■ THE PROBLEM ■
I'd like the records transcribed exactly, leaving the images out.

[Opening RECORDS FOR THE EXERCISE section]

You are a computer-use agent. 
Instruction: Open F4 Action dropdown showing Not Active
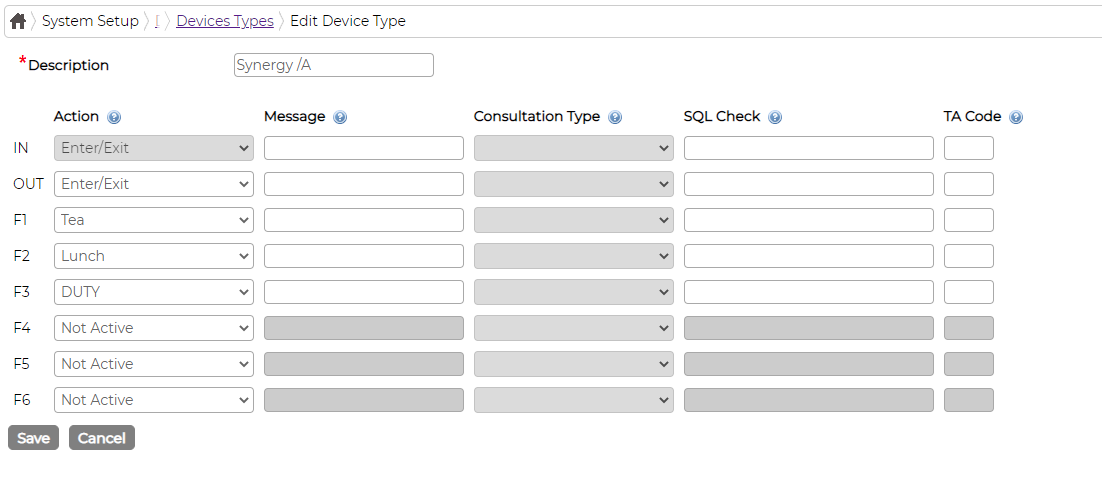point(154,328)
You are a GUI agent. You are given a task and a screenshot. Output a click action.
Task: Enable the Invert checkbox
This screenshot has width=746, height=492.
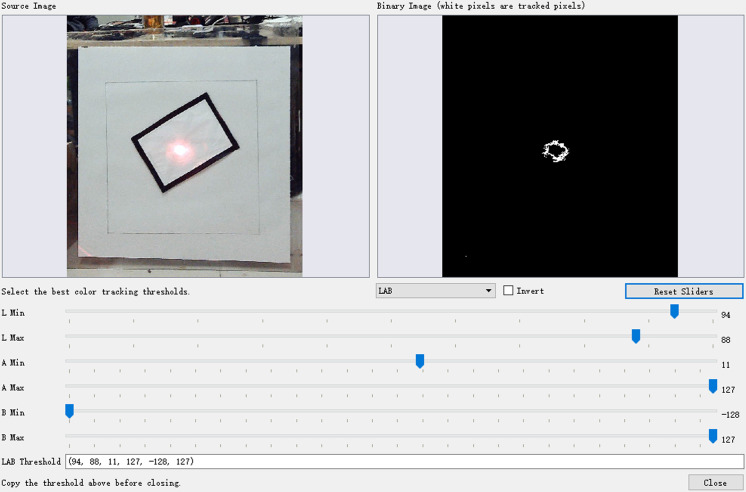click(x=508, y=290)
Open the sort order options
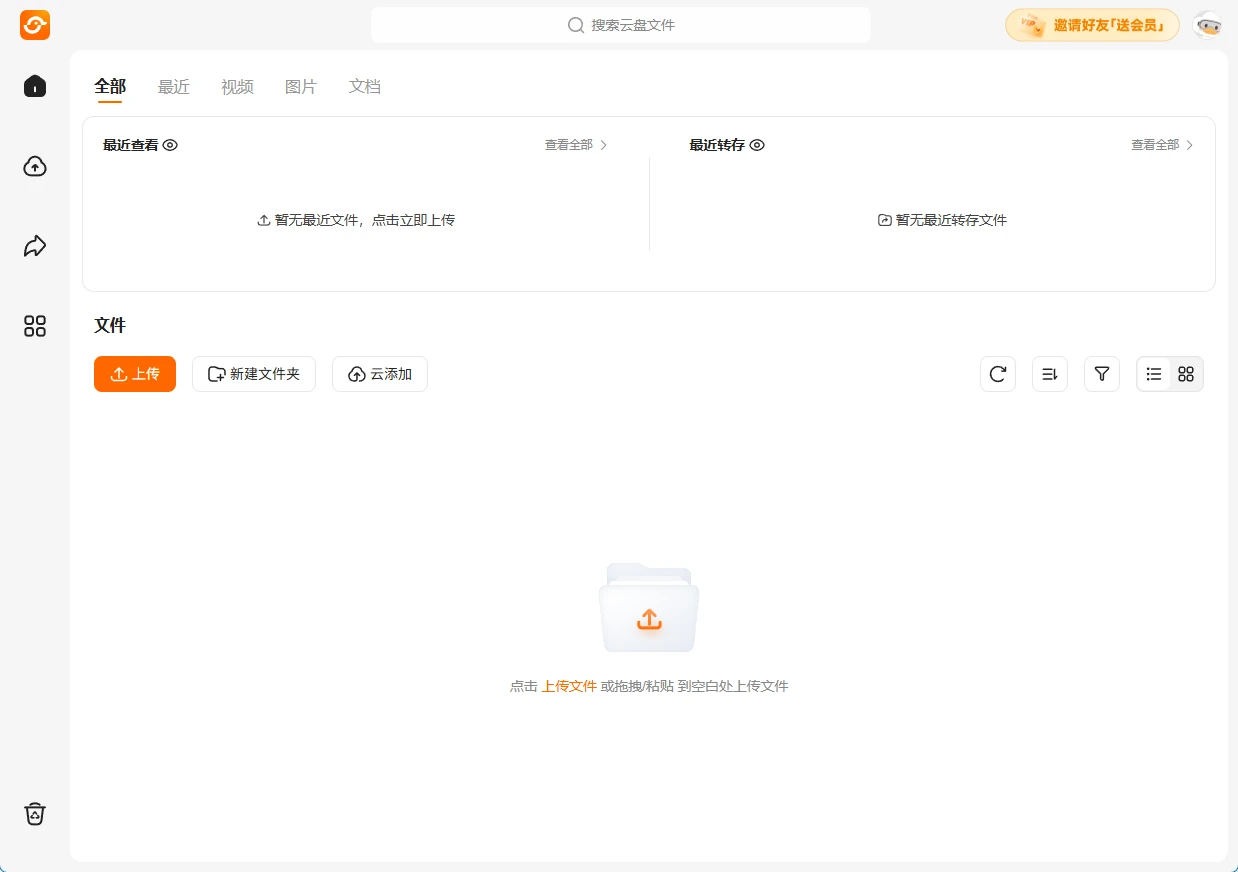 (x=1049, y=373)
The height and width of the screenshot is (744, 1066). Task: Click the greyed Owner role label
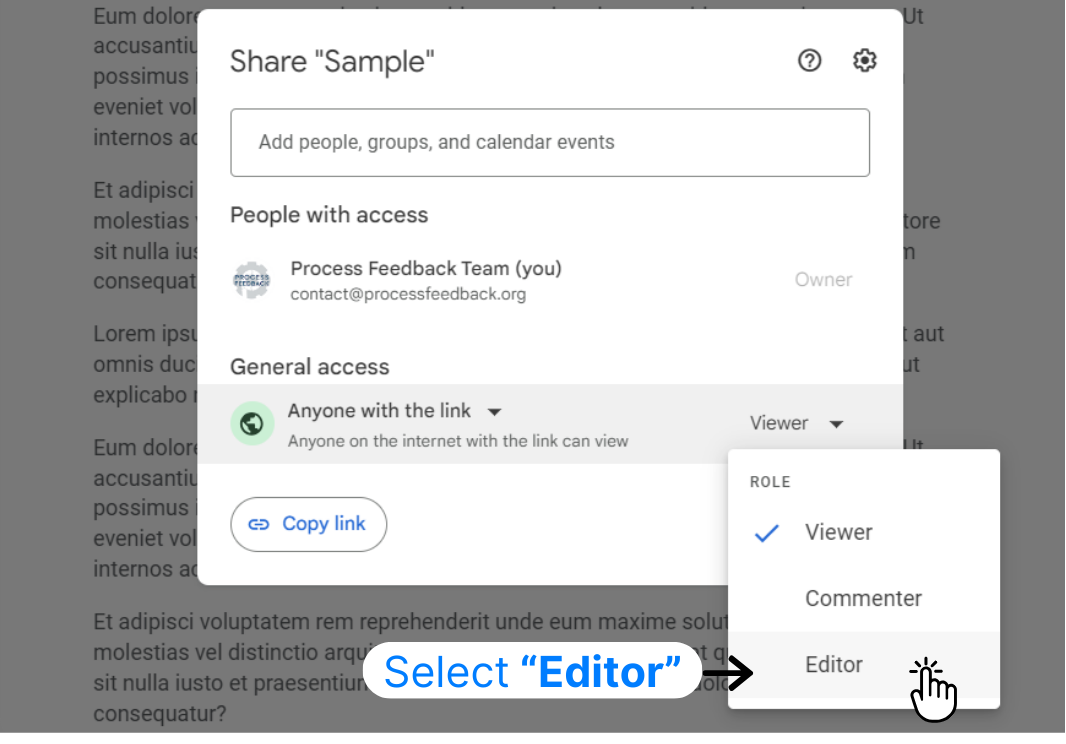pyautogui.click(x=823, y=280)
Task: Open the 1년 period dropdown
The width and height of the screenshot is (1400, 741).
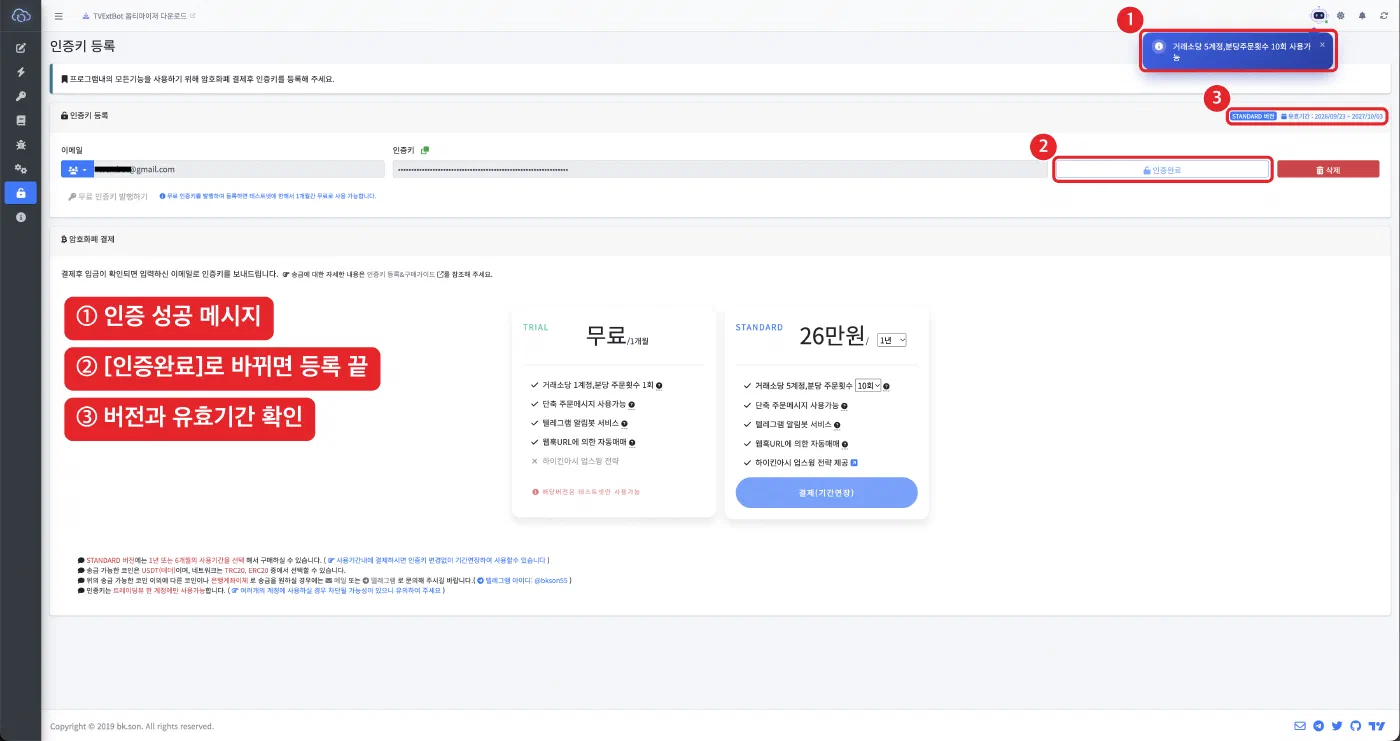Action: tap(891, 340)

[Closing RECORDS FOR THE EXERCISE section]

■ RESULT OF THIS TASK ■
You are a computer-use agent. 
Instruction: Open F4 Action dropdown showing Not Active
point(154,328)
You are a GUI agent. You are given a task and a screenshot. Output a click action.
Task: Enable the Invert checkbox
This screenshot has width=746, height=492.
click(x=508, y=290)
Open the sort order options
 (x=1049, y=373)
The height and width of the screenshot is (744, 1066). Task: Click the greyed Owner role label
pyautogui.click(x=823, y=280)
Task: Open the 1년 period dropdown
The width and height of the screenshot is (1400, 741).
Action: tap(891, 340)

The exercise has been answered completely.